§ **Task statement**:
Copy out verbatim the lines from the one with "The image size is (390, 372)." up to and including the one with "Action: pos(12,911)", and output only those lines.

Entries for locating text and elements
________________________

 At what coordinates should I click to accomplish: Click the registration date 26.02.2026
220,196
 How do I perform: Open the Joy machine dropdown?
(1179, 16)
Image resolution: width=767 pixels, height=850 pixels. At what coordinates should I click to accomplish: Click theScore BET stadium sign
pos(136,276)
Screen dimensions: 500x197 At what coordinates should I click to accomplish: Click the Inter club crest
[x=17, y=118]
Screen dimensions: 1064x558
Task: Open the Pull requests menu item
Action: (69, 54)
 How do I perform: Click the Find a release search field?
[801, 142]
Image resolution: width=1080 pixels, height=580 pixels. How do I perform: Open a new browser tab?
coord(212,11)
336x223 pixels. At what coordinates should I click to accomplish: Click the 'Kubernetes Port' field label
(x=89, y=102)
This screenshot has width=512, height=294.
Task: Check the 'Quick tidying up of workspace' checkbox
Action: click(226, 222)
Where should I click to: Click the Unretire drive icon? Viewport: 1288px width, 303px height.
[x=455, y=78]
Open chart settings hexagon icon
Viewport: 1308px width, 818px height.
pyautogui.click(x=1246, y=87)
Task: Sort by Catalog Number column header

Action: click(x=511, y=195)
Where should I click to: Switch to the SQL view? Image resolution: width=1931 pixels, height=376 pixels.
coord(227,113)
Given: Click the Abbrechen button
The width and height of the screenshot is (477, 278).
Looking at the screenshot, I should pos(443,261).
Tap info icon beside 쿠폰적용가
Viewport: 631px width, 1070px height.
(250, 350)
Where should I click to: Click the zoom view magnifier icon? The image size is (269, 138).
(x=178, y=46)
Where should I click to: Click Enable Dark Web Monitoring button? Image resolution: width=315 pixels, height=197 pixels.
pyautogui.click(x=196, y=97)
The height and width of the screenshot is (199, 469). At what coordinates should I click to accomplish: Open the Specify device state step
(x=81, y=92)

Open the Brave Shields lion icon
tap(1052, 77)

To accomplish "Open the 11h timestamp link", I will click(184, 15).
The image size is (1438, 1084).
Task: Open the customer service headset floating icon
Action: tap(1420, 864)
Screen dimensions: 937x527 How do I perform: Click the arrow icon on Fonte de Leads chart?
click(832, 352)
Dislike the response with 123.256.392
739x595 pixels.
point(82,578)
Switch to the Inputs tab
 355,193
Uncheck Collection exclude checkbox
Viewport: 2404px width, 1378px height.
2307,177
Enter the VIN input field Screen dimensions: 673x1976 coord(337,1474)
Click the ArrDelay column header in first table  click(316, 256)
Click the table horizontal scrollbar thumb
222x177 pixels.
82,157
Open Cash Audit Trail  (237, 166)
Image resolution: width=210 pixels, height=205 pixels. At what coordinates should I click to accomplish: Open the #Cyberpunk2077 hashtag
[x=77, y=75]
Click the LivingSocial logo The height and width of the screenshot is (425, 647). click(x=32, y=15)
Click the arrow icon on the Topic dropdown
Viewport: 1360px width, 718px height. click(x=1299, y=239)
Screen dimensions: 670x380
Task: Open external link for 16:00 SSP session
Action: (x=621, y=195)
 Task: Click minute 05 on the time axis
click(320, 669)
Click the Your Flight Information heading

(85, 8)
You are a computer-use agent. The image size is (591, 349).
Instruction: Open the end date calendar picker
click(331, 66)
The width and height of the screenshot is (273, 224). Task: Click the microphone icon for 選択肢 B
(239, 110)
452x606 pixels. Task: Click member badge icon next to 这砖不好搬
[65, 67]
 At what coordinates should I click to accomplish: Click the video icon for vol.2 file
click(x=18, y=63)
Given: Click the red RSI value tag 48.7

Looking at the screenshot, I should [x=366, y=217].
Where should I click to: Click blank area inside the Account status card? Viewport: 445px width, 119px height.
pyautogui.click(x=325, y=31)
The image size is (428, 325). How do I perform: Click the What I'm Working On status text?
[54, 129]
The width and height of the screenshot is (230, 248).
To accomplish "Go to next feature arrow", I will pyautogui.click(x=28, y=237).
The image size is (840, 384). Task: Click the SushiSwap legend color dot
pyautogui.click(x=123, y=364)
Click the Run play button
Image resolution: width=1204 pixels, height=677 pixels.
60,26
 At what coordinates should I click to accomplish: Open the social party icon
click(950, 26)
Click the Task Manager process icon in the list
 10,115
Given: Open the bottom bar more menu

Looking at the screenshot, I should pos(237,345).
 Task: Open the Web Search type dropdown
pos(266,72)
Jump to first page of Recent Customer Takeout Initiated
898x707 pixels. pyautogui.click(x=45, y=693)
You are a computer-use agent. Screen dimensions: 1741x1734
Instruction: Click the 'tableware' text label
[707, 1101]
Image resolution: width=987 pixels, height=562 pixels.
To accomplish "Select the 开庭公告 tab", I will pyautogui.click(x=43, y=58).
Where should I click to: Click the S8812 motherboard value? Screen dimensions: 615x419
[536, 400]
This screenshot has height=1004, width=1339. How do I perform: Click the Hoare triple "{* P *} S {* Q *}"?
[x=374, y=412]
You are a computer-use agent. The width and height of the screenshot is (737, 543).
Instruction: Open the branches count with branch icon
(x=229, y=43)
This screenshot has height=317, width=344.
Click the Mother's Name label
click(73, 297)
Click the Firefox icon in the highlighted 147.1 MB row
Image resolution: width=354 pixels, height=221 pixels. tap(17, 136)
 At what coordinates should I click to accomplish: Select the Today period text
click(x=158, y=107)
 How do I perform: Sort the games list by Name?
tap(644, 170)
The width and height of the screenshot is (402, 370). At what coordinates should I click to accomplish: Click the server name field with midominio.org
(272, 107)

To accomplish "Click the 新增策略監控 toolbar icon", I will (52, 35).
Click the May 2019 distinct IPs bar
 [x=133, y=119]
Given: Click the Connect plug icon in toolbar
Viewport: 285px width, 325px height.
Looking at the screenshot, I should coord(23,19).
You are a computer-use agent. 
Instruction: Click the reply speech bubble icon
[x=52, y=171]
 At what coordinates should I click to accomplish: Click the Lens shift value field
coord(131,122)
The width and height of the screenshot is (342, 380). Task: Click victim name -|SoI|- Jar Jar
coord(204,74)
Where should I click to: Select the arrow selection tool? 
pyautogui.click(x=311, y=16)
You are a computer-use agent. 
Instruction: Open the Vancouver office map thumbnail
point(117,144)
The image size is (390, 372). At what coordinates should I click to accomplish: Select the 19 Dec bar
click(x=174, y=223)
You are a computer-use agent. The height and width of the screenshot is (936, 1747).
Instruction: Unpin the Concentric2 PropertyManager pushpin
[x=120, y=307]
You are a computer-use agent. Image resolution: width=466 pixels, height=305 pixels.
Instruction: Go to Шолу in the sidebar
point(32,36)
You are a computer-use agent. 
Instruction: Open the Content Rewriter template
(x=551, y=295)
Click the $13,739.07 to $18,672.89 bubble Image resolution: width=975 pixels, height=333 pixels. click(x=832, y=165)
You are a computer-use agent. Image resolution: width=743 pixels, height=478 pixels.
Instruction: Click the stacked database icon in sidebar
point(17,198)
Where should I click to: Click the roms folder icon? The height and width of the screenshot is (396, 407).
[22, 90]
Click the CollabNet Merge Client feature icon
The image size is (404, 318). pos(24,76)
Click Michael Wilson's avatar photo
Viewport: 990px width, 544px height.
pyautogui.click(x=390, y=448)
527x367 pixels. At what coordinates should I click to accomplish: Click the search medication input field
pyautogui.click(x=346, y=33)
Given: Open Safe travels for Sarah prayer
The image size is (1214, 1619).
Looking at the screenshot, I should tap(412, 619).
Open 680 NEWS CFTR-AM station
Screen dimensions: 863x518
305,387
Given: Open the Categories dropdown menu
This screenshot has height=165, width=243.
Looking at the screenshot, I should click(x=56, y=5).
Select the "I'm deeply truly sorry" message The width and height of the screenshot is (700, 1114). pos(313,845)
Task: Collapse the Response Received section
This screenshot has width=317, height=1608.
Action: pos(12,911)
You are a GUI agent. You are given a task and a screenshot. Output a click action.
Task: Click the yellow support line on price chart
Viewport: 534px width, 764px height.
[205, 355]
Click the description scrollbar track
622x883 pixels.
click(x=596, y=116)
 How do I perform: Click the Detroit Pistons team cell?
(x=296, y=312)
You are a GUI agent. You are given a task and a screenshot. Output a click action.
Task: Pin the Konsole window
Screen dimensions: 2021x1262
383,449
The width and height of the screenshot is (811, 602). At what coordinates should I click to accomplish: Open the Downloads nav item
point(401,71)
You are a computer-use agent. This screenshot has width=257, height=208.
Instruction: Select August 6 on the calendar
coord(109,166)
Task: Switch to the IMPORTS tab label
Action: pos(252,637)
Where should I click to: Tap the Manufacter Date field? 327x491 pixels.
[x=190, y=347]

________________________

§ **Exercise response**:
The image size is (390, 372). At what coordinates should I click to accomplish: Select the 19 Dec bar
click(x=174, y=223)
You are a computer-use agent. The height and width of the screenshot is (936, 1747).
Instruction: Unpin the Concentric2 PropertyManager pushpin
[x=120, y=307]
You are a computer-use agent. Image resolution: width=466 pixels, height=305 pixels.
Instruction: Go to Шолу in the sidebar
point(32,36)
You are a computer-use agent. 
Instruction: Open the Content Rewriter template
(x=551, y=295)
Click the $13,739.07 to $18,672.89 bubble Image resolution: width=975 pixels, height=333 pixels. click(x=832, y=165)
You are a computer-use agent. Image resolution: width=743 pixels, height=478 pixels.
Instruction: Click the stacked database icon in sidebar
point(17,198)
Where should I click to: Click the roms folder icon? The height and width of the screenshot is (396, 407).
[22, 90]
Click the CollabNet Merge Client feature icon
The image size is (404, 318). pos(24,76)
Click Michael Wilson's avatar photo
Viewport: 990px width, 544px height.
pyautogui.click(x=390, y=448)
527x367 pixels. At what coordinates should I click to accomplish: Click the search medication input field
pyautogui.click(x=346, y=33)
Given: Open Safe travels for Sarah prayer
The image size is (1214, 1619).
Looking at the screenshot, I should tap(412, 619).
Open 680 NEWS CFTR-AM station
Screen dimensions: 863x518
305,387
Given: Open the Categories dropdown menu
This screenshot has height=165, width=243.
Looking at the screenshot, I should click(x=56, y=5).
Select the "I'm deeply truly sorry" message The width and height of the screenshot is (700, 1114). pos(313,845)
Task: Collapse the Response Received section
This screenshot has width=317, height=1608.
Action: pos(12,911)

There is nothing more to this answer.